One thing I did struggle with was the lack of security for my Apple account. By default, a user (such as the above mentioned 10 year old) can enter a wrong password 4 times and then be asked if they want to reset it. The reset link is sent to my primary email account, which of course is accessible on the phone.
The solution is to go to Settings>General>Restrictions>Accounts and then check “Don’t Allow Changes”. I can now enter the wrong password as many times as I like and will never be prompted to reset it.

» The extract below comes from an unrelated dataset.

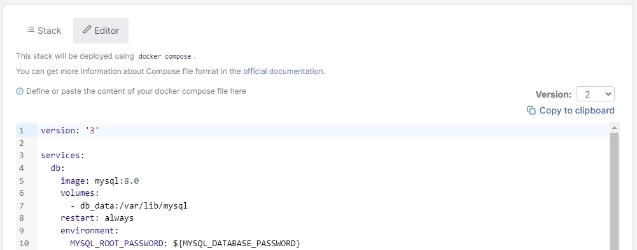Open the Version dropdown
This screenshot has width=637, height=250.
coord(595,94)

October 25th, 2010 — Everything else, Tech
After my frustration using my iPhone in San Francisco during the DMA earlier this month, I’ve decided to pull the plug. When my contract is up at the end of December I’ll move to Android, most likely the Droid X unless something better comes along. And will do this on the Verizon network, which I know as a former customer has far more towers in the two areas where I spend most of my time, San Francisco and Upstate New York.
My top 5 reasons for making the change:
1. Better coverage on Verizon. Yes, I could wait till the Verizon iPhone is released, but why? The other reasons are enough to switch.
2. Better GPS by all accounts. Even in good coverage areas, GPS in iPhone is near useless if you need to find something in a hurry. By the time the little dial has stopped spinning you are at/past your destination.
3. Ability to use the phone as a modem and tether my computer to the web. The iPhone offered this briefly, then took it away with a system update about a year ago. Having tasted freedom, I want it back.
4. Video camera. Like the idea of one fewer device to lug around when I need to shoot a quick video of something.
5. As a marketer, I’m looking forward to the experience of buying apps in a free market environment, both to experience the buying process and to see what’s available. Meanwhile, there are plenty of other Apple users in my family so I can stay up with what Brother Steve is doing.
6. Flash movies. This would be much higher on the list if I had confirmation it is working, but seems like it is. You need Android 2.1 or later which the Droid X has and you’re good to go.
7. I’m not sure I really like the idea of listening to music on my phone, as opposed to… an iPod! My two favorite headsets don’t have microphones, and I don’t feel like paying a lot to get a new headset that has both high quality audio and a decent mic. Seems like I am in a minority that feels talking on the phone and listening to music, even though both involve the ears, are two different activities.